Each line of the data should be transcribed exactly as given.

## SUPPLIED MATERIAL
────────────────
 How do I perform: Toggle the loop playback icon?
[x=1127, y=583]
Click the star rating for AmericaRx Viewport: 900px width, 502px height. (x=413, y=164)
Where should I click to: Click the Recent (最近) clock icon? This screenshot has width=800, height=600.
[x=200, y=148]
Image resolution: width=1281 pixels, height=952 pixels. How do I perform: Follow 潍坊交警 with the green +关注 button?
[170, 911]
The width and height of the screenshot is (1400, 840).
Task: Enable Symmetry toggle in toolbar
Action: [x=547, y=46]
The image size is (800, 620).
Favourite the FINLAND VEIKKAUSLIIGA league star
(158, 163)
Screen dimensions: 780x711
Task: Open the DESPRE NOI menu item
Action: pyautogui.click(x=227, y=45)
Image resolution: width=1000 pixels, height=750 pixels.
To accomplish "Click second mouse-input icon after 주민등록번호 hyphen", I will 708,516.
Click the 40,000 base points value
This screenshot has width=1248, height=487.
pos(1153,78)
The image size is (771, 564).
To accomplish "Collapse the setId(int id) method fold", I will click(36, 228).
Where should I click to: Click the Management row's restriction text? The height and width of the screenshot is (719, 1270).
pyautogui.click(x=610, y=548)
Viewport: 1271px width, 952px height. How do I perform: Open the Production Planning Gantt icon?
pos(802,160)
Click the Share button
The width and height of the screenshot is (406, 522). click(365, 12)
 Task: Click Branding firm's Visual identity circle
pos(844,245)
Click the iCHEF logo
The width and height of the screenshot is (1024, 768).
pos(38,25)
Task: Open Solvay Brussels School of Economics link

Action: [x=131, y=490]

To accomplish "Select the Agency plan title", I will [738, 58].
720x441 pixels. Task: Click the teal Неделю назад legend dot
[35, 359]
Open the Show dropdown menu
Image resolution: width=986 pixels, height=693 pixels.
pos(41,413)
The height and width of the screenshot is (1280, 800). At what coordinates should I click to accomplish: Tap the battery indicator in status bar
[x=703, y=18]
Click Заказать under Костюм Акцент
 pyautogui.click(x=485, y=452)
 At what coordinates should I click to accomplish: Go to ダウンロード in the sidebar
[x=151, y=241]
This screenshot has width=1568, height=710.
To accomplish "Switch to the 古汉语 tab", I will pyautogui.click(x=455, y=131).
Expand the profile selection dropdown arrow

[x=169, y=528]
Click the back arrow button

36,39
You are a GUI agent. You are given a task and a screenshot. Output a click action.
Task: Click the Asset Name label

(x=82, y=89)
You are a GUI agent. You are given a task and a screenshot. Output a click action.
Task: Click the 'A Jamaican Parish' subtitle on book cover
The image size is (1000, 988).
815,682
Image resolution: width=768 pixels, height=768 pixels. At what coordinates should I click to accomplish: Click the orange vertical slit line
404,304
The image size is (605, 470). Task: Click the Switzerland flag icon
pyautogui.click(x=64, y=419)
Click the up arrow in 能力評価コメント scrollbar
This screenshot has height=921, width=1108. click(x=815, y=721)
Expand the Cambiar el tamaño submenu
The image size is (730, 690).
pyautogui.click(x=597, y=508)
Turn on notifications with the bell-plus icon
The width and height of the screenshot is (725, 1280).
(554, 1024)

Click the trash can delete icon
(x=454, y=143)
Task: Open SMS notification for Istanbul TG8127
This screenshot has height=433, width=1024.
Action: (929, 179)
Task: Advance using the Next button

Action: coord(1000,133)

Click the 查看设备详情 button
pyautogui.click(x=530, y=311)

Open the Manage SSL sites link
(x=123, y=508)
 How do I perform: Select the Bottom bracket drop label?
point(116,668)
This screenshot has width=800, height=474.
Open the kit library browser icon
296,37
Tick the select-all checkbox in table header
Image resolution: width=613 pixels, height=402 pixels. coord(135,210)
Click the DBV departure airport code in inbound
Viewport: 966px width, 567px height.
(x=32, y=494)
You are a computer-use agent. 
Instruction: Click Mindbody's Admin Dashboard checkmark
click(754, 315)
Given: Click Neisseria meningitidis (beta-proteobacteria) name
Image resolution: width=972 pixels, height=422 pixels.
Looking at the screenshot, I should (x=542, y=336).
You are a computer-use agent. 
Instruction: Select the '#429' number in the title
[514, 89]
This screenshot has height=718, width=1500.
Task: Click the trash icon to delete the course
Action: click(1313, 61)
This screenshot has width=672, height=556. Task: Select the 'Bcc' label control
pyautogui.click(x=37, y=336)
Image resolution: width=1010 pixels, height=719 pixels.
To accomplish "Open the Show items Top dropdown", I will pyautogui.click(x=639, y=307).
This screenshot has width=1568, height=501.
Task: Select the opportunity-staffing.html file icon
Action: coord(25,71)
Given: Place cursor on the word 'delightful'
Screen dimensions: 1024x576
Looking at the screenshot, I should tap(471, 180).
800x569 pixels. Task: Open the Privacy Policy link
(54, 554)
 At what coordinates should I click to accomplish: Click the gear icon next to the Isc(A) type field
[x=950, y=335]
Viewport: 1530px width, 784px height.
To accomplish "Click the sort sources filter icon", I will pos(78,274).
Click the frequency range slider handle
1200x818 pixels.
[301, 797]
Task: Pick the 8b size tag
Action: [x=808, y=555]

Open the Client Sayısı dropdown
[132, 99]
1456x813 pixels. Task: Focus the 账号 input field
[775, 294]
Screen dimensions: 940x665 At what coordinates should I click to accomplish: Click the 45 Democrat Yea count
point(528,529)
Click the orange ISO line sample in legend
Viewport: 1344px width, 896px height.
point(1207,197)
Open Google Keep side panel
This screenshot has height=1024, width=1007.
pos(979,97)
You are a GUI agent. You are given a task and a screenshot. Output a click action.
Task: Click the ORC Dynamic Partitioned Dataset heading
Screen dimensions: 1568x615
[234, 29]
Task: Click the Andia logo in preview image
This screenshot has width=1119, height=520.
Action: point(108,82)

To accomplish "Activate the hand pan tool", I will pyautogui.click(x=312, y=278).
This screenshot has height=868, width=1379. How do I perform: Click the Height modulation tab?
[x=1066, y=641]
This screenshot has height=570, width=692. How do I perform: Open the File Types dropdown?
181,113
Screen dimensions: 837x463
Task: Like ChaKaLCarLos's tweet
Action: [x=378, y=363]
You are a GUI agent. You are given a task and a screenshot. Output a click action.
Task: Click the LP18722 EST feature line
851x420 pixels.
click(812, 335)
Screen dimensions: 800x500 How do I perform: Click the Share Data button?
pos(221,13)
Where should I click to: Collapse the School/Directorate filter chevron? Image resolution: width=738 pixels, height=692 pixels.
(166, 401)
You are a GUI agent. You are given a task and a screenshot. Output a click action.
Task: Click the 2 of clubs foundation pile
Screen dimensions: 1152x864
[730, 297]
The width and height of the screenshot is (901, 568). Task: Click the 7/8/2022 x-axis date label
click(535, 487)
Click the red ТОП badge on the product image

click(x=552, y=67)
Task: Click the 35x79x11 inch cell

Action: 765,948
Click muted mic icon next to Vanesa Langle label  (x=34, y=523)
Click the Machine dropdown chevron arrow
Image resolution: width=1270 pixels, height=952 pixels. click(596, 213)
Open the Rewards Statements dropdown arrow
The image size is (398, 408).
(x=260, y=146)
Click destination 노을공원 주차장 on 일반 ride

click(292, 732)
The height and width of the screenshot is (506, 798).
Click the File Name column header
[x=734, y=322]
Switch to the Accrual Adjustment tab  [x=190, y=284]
────────────────
## ANSWER
 How do I perform: Toggle the loop playback icon?
[x=1127, y=583]
Click the star rating for AmericaRx Viewport: 900px width, 502px height. (x=413, y=164)
Where should I click to: Click the Recent (最近) clock icon? This screenshot has width=800, height=600.
[x=200, y=148]
Image resolution: width=1281 pixels, height=952 pixels. How do I perform: Follow 潍坊交警 with the green +关注 button?
[170, 911]
The width and height of the screenshot is (1400, 840).
Task: Enable Symmetry toggle in toolbar
Action: [x=547, y=46]
The image size is (800, 620).
Favourite the FINLAND VEIKKAUSLIIGA league star
(158, 163)
Screen dimensions: 780x711
Task: Open the DESPRE NOI menu item
Action: pyautogui.click(x=227, y=45)
Image resolution: width=1000 pixels, height=750 pixels.
To accomplish "Click second mouse-input icon after 주민등록번호 hyphen", I will 708,516.
Click the 40,000 base points value
This screenshot has width=1248, height=487.
pos(1153,78)
The image size is (771, 564).
To accomplish "Collapse the setId(int id) method fold", I will click(36, 228).
Where should I click to: Click the Management row's restriction text? The height and width of the screenshot is (719, 1270).
pyautogui.click(x=610, y=548)
Viewport: 1271px width, 952px height. How do I perform: Open the Production Planning Gantt icon?
pos(802,160)
Click the Share button
The width and height of the screenshot is (406, 522). click(365, 12)
 Task: Click Branding firm's Visual identity circle
pos(844,245)
Click the iCHEF logo
The width and height of the screenshot is (1024, 768).
pos(38,25)
Task: Open Solvay Brussels School of Economics link

Action: [x=131, y=490]

To accomplish "Select the Agency plan title", I will [738, 58].
720x441 pixels. Task: Click the teal Неделю назад legend dot
[35, 359]
Open the Show dropdown menu
Image resolution: width=986 pixels, height=693 pixels.
pos(41,413)
The height and width of the screenshot is (1280, 800). At what coordinates should I click to accomplish: Tap the battery indicator in status bar
[x=703, y=18]
Click Заказать under Костюм Акцент
 pyautogui.click(x=485, y=452)
 At what coordinates should I click to accomplish: Go to ダウンロード in the sidebar
[x=151, y=241]
This screenshot has width=1568, height=710.
To accomplish "Switch to the 古汉语 tab", I will pyautogui.click(x=455, y=131).
Expand the profile selection dropdown arrow

[x=169, y=528]
Click the back arrow button

36,39
You are a GUI agent. You are given a task and a screenshot. Output a click action.
Task: Click the Asset Name label

(x=82, y=89)
You are a GUI agent. You are given a task and a screenshot. Output a click action.
Task: Click the 'A Jamaican Parish' subtitle on book cover
The image size is (1000, 988).
815,682
Image resolution: width=768 pixels, height=768 pixels. At what coordinates should I click to accomplish: Click the orange vertical slit line
404,304
The image size is (605, 470). Task: Click the Switzerland flag icon
pyautogui.click(x=64, y=419)
Click the up arrow in 能力評価コメント scrollbar
This screenshot has height=921, width=1108. click(x=815, y=721)
Expand the Cambiar el tamaño submenu
The image size is (730, 690).
pyautogui.click(x=597, y=508)
Turn on notifications with the bell-plus icon
The width and height of the screenshot is (725, 1280).
(554, 1024)

Click the trash can delete icon
(x=454, y=143)
Task: Open SMS notification for Istanbul TG8127
This screenshot has height=433, width=1024.
Action: (929, 179)
Task: Advance using the Next button

Action: coord(1000,133)

Click the 查看设备详情 button
pyautogui.click(x=530, y=311)

Open the Manage SSL sites link
(x=123, y=508)
 How do I perform: Select the Bottom bracket drop label?
point(116,668)
This screenshot has width=800, height=474.
Open the kit library browser icon
296,37
Tick the select-all checkbox in table header
Image resolution: width=613 pixels, height=402 pixels. coord(135,210)
Click the DBV departure airport code in inbound
Viewport: 966px width, 567px height.
(x=32, y=494)
You are a computer-use agent. 
Instruction: Click Mindbody's Admin Dashboard checkmark
click(754, 315)
Given: Click Neisseria meningitidis (beta-proteobacteria) name
Image resolution: width=972 pixels, height=422 pixels.
Looking at the screenshot, I should (x=542, y=336).
You are a computer-use agent. 
Instruction: Select the '#429' number in the title
[514, 89]
This screenshot has height=718, width=1500.
Task: Click the trash icon to delete the course
Action: click(1313, 61)
This screenshot has width=672, height=556. Task: Select the 'Bcc' label control
pyautogui.click(x=37, y=336)
Image resolution: width=1010 pixels, height=719 pixels.
To accomplish "Open the Show items Top dropdown", I will pyautogui.click(x=639, y=307).
This screenshot has width=1568, height=501.
Task: Select the opportunity-staffing.html file icon
Action: coord(25,71)
Given: Place cursor on the word 'delightful'
Screen dimensions: 1024x576
Looking at the screenshot, I should tap(471, 180).
800x569 pixels. Task: Open the Privacy Policy link
(54, 554)
 At what coordinates should I click to accomplish: Click the gear icon next to the Isc(A) type field
[x=950, y=335]
Viewport: 1530px width, 784px height.
To accomplish "Click the sort sources filter icon", I will pos(78,274).
Click the frequency range slider handle
1200x818 pixels.
[301, 797]
Task: Pick the 8b size tag
Action: [x=808, y=555]

Open the Client Sayısı dropdown
[132, 99]
1456x813 pixels. Task: Focus the 账号 input field
[775, 294]
Screen dimensions: 940x665 At what coordinates should I click to accomplish: Click the 45 Democrat Yea count
point(528,529)
Click the orange ISO line sample in legend
Viewport: 1344px width, 896px height.
point(1207,197)
Open Google Keep side panel
This screenshot has height=1024, width=1007.
pos(979,97)
You are a GUI agent. You are given a task and a screenshot. Output a click action.
Task: Click the ORC Dynamic Partitioned Dataset heading
Screen dimensions: 1568x615
[234, 29]
Task: Click the Andia logo in preview image
This screenshot has width=1119, height=520.
Action: point(108,82)

To accomplish "Activate the hand pan tool", I will pyautogui.click(x=312, y=278).
This screenshot has height=868, width=1379. How do I perform: Click the Height modulation tab?
[x=1066, y=641]
This screenshot has height=570, width=692. How do I perform: Open the File Types dropdown?
181,113
Screen dimensions: 837x463
Task: Like ChaKaLCarLos's tweet
Action: [x=378, y=363]
You are a GUI agent. You are given a task and a screenshot. Output a click action.
Task: Click the LP18722 EST feature line
851x420 pixels.
click(812, 335)
Screen dimensions: 800x500 How do I perform: Click the Share Data button?
pos(221,13)
Where should I click to: Collapse the School/Directorate filter chevron? Image resolution: width=738 pixels, height=692 pixels.
(166, 401)
You are a GUI agent. You are given a task and a screenshot. Output a click action.
Task: Click the 2 of clubs foundation pile
Screen dimensions: 1152x864
[730, 297]
The width and height of the screenshot is (901, 568). Task: Click the 7/8/2022 x-axis date label
click(535, 487)
Click the red ТОП badge on the product image

click(x=552, y=67)
Task: Click the 35x79x11 inch cell

Action: 765,948
Click muted mic icon next to Vanesa Langle label  (x=34, y=523)
Click the Machine dropdown chevron arrow
Image resolution: width=1270 pixels, height=952 pixels. click(596, 213)
Open the Rewards Statements dropdown arrow
The image size is (398, 408).
(x=260, y=146)
Click destination 노을공원 주차장 on 일반 ride

click(292, 732)
The height and width of the screenshot is (506, 798).
Click the File Name column header
[x=734, y=322]
Switch to the Accrual Adjustment tab  [x=190, y=284]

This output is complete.